C’est une chorégraphie millimétrée tenue pendant 1h15, sans bluffer.

Les Possédés d’Illfurth, c’est un conte sur sa vie. Comme point de départ : ses difficultés de comédien une fois devenu acteur professionnel, avec dans les mains un rôle titre sous les ordres d’un grand metteur scène. Son travail d’acteur l’amène à traverser ses étapes fondatrices, pour relier 3 histoires de possession en une.

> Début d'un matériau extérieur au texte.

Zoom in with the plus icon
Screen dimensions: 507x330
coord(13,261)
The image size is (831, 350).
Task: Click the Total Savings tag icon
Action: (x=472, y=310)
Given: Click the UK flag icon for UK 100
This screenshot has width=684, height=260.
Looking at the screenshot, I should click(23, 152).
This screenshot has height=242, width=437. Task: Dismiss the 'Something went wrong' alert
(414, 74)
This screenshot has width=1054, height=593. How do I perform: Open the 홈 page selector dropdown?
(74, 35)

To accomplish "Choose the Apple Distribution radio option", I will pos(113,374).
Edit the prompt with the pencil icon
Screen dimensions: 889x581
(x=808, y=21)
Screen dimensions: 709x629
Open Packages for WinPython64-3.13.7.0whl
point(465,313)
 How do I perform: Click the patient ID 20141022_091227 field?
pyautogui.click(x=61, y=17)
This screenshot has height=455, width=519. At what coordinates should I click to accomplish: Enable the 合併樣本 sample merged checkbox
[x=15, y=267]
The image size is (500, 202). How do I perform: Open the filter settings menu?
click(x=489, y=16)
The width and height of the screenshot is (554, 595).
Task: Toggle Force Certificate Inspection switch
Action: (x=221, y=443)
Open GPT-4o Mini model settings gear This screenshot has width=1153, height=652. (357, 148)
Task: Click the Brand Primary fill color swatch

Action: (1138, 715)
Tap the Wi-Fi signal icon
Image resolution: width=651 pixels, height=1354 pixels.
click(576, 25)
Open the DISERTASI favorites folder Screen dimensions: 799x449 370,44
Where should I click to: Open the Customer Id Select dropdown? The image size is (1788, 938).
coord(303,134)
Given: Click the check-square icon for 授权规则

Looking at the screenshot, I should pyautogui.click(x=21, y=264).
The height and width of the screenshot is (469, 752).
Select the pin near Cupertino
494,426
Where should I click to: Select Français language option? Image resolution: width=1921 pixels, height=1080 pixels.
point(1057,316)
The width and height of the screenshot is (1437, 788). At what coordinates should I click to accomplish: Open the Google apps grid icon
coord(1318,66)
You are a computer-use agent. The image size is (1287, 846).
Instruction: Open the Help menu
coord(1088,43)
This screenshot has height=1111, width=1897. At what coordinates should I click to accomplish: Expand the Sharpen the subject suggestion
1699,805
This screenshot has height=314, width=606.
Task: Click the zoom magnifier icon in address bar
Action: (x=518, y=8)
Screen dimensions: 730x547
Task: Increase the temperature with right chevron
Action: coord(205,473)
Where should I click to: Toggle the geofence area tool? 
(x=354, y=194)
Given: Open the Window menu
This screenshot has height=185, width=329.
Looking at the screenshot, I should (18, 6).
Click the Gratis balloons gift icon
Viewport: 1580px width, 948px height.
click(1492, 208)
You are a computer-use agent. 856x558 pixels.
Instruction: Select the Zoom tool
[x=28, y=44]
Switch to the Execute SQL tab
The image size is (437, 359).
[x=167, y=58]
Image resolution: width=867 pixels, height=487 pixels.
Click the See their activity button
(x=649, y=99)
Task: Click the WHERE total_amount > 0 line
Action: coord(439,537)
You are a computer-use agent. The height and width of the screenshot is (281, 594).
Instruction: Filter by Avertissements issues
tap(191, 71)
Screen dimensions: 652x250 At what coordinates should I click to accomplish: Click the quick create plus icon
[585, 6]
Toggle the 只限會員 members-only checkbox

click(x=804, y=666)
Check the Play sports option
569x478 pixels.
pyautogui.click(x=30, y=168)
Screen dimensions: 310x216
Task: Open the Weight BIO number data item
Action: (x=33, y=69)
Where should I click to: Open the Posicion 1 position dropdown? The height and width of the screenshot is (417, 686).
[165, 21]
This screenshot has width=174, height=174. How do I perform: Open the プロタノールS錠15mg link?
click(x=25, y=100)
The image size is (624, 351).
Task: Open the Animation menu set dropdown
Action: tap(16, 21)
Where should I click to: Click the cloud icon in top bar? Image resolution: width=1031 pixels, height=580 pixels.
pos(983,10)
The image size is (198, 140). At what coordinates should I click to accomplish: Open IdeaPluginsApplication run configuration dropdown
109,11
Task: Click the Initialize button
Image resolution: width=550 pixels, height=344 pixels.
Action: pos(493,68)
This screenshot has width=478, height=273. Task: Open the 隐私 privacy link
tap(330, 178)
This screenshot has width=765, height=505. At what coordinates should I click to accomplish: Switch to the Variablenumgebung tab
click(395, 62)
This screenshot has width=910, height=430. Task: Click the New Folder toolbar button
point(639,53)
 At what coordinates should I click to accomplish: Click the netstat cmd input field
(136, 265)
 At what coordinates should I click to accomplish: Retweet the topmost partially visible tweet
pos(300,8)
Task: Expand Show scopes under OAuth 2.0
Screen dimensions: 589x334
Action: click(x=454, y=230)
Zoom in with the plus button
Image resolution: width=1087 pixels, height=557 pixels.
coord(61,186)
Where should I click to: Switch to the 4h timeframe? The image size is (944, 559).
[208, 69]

Tout d’abord l’histoire tragique de deux jeunes enfants d’Illfurth, Théobald et Joseph, diagnostiqués possédés en 1864 par l’Eglise, puis exorcisés en place publique. Ensuite, la possession que doit trouver l’acteur pour incarner un personnage, qu’on lui demande pour évoluer en tant que comédien. Enfin, la possession par les autres, de la cellule familiale au traumatisme qu’il a subi durant toute son enfance.

© Claudius Pan

On suit Lionel Lingelser à travers ces différents récits, enfin suivre n’est pas adéquat. Il nous emporte vers ces récits, par une force d’interprétation difficilement égalable. L’alternance entre tous les personnages qu’il incarne requiert une précision d’orfèvre. C’est une chorégraphie millimétrée tenue pendant 1h15, sans bluffer. Il arrive même à faire croire à toute une salle qu’il a vraiment oublié son texte, alors qu’il n’y a que son personnage qui subit la situation. Lui, bien évidemment, maitrise parfaitement sa partition.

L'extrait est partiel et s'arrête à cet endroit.